Approximately one in four cervical cancer patients suffers from recurrence following primary treatment [1]. Even patients diagnosed with early-stage cervical cancer experience cancer recurrence within 2–3 years after surgery at a rate of about 9 out of 100 [2]. In the United States, the median overall survival for recurrent and metastatic cervical cancer is approximately 16.5 months from the start of first-line therapy despite compliance with national treatment guidelines [3]. Furthermore, healthcare disparities worsen patient outcomes based on racial, ethnic, and regional factors [4,5]. Disparities in low-middle-income countries result in cervical cancer being among the top killers of female populations [6].

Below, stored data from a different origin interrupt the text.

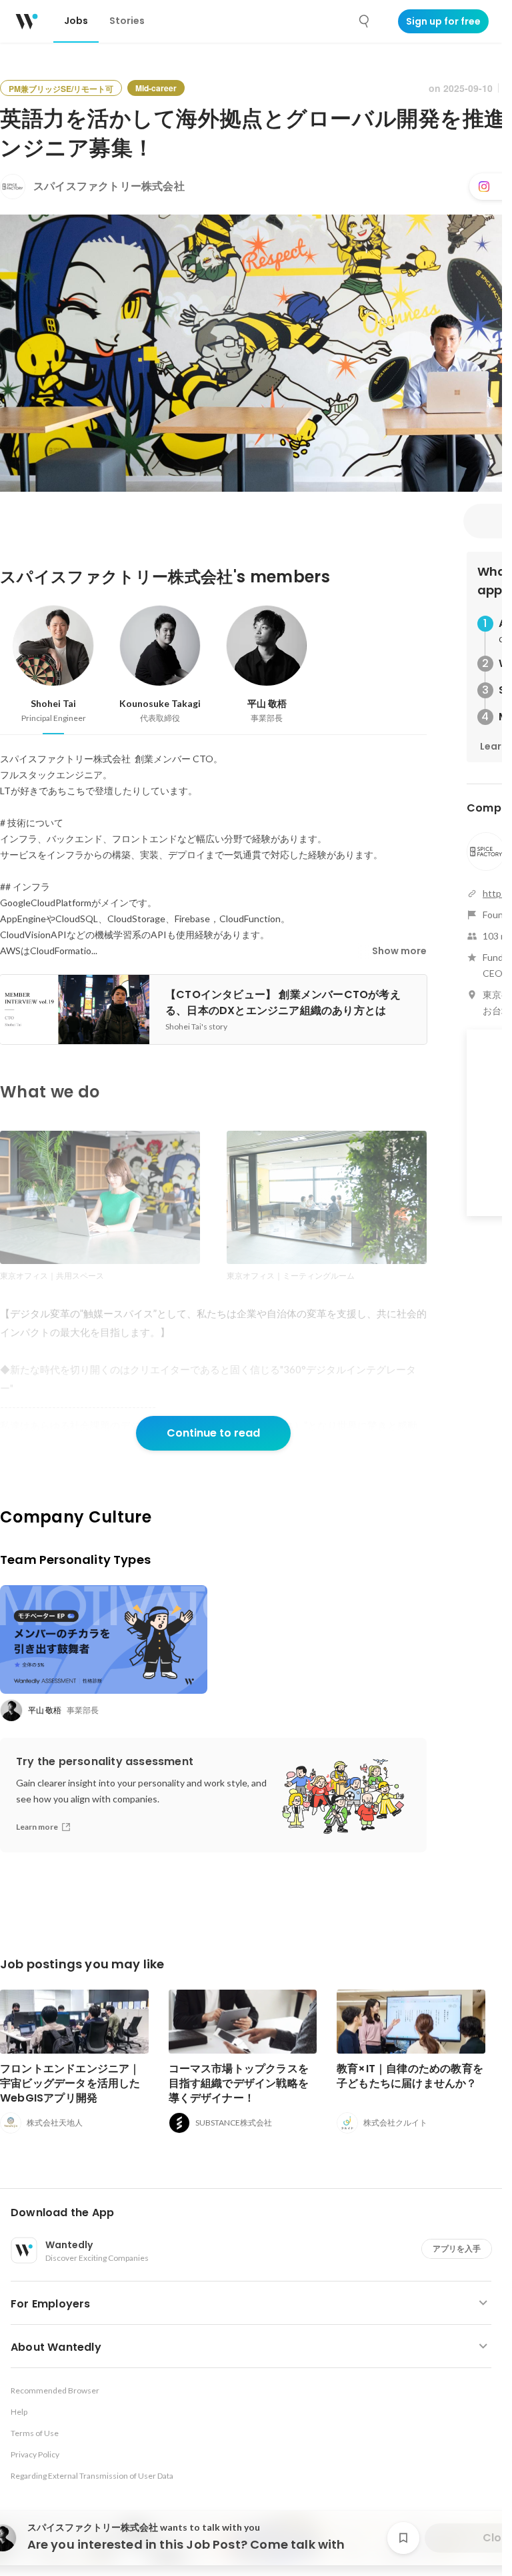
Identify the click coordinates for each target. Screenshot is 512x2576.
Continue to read (213, 1433)
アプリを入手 (457, 2248)
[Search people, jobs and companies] (364, 21)
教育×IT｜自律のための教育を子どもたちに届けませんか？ (410, 2076)
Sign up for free (443, 21)
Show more (399, 951)
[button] (256, 2213)
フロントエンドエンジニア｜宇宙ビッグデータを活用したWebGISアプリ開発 (70, 2083)
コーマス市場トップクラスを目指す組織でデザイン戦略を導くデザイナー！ (239, 2083)
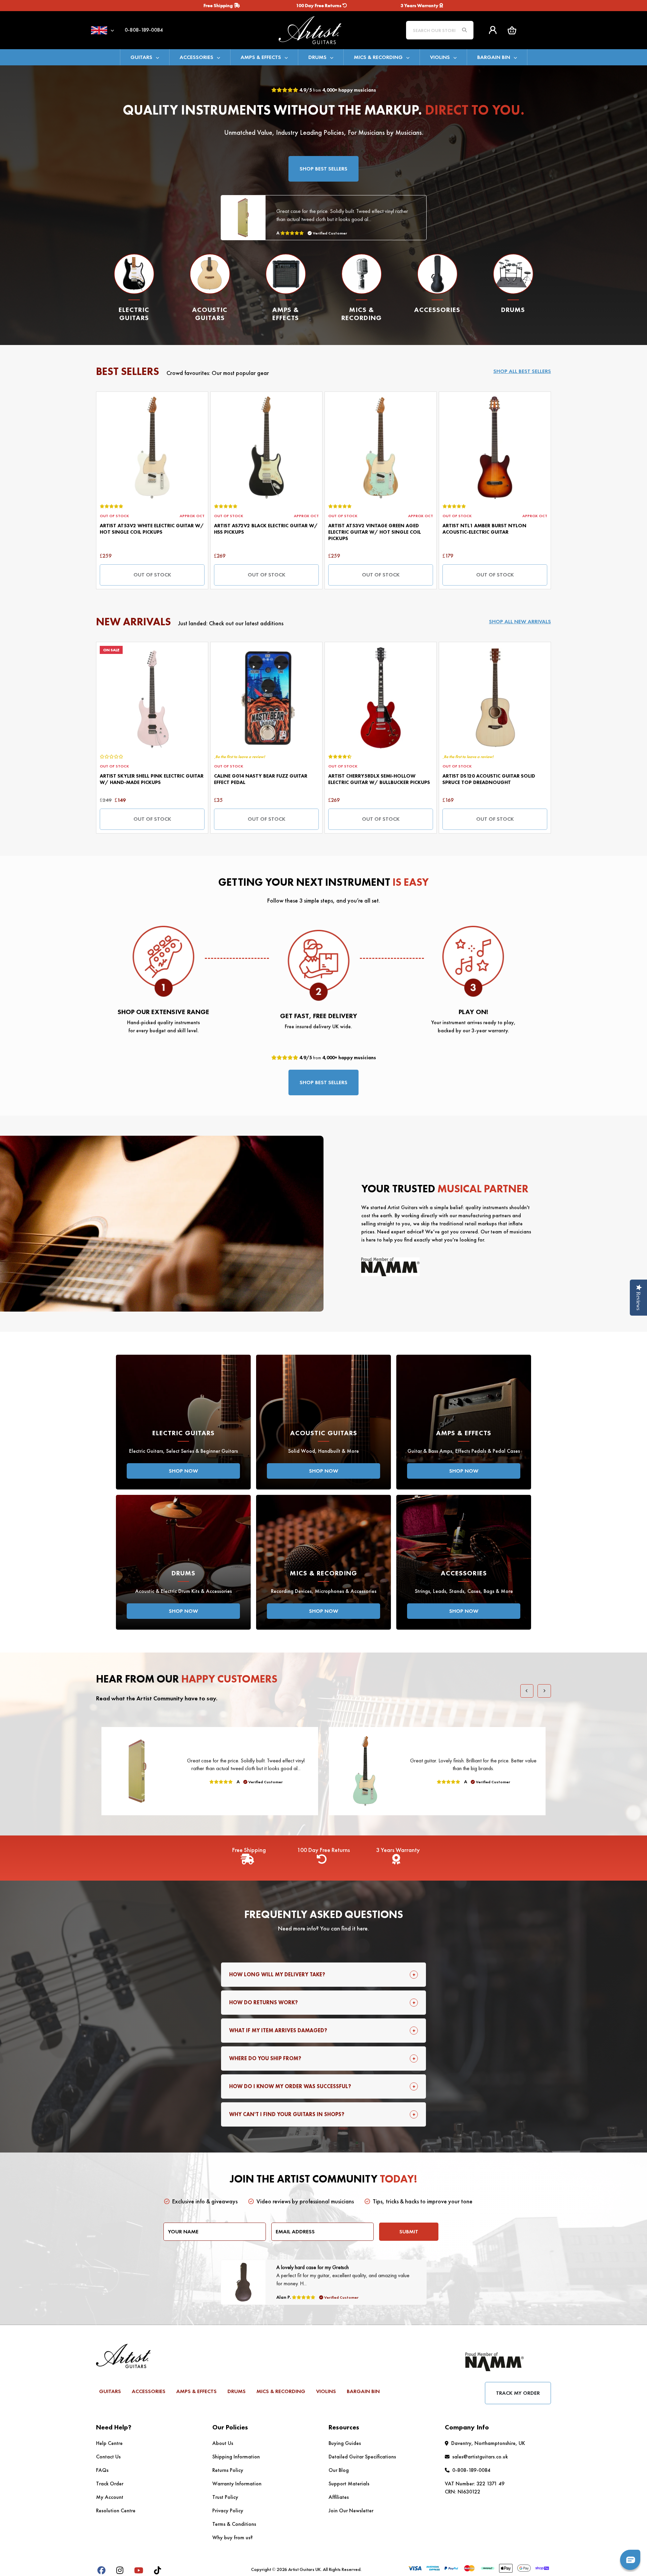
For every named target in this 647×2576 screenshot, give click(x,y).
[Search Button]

The standard of care for cervical cancer consists of a combination of surgery, chemotherapy and radiation depending on disease severity. Patients presenting with advanced disease have the option of adding bevacizumab targeted at vascular endothelial growth factor or pembrolizumab targeted at programmed death-ligand 1 to their first-line treatment regimens, however, there remains a need to improve patient prognosis [3]. Given the high toxicities and morbidities caused by current therapies, targeting the elevated metabolism inherent in cancer is a current direction in new anti-cancer drug discovery and development strategies [[7], [8], [9], [10]]. This is particularly relevant for cervical cancer because the vast majority of these tumors are caused by infection with high-risk human papillomavirus (HR-HPV). HR-HPV early oncoproteins cause metabolic reprogramming in cancer cells by interacting with cellular pathways to promote aerobic glycolysis [11]. Alterations in glucose, lipid and amino acid metabolism increase cervical cancer cell proliferation and survival in hostile microenvironments as they arise, metastasize and respond to therapeutic treatments [12].
The novel investigational new drug SHetA2, currently in clinical trial for cervical and other cancers (clinicaltrial.gov: NCT04928508), has the potential to improve cervical cancer therapy by targeting HR-HPV disrupted pathways to inhibit and kill cervical cancer cells without causing toxicity [13,14]. We recently reported that the SHetA2 mechanism of inducing cell death is different in cervical cancer cells in comparison to multiple non-HPV associated cancers studied, including ovarian, endometrial, kidney, lung and head and neck [13]. The main differences involve significant contributions of caspase-independent apoptosis and mitophagy to SHetA2 induced cervical cancer cell death. Metabolic effects of SHetA2 in cervical cancer may also be different due to the effects of HR-HPV in this cancer type. In endometrial cancer cells, SHetA2 inhibited both oxidative phosphorylation (OxPhos) and glycolysis, putting cells into a quiescent state [15], however SHetA2 metabolic effects in cervical cancer are unknown.
The molecular mechanisms of SHetA2 involve its binding to three 70 kD heat shock protein proteins (HSP70s) called mortalin, heat shock cognate 70 (hsc70) and glucose regulated protein (Grp78), and disruption of their folding and support of client proteins and protein complexes [[15], [16], [17]]. SHetA2 interference with mortalin is the likely mechanism by which it caused mitochondrial damage and inhibits OxPhos, because mortalin is primarily located in the mitochondria where it serves a vital role in nuclear-encoded protein import and mitochondrial function [18]. Other client proteins released from mortalin by SHetA2 treatment of endometrial cancer cells include the metabolic enzymes [15]. In cervical cancer cell lines, SHetA2 disruption of hsc70/apoptosis inducing factor (AIF) complexes is associated with nuclear accumulation of AIF and DNA damage [13].
In this study, we evaluated the proteomic and metabolic responses of cervical cancer cells to SHetA2, identified a metabolic-targeted strategy to increase SHetA2 sensitivity of these cell lines, and validated the results in vivo.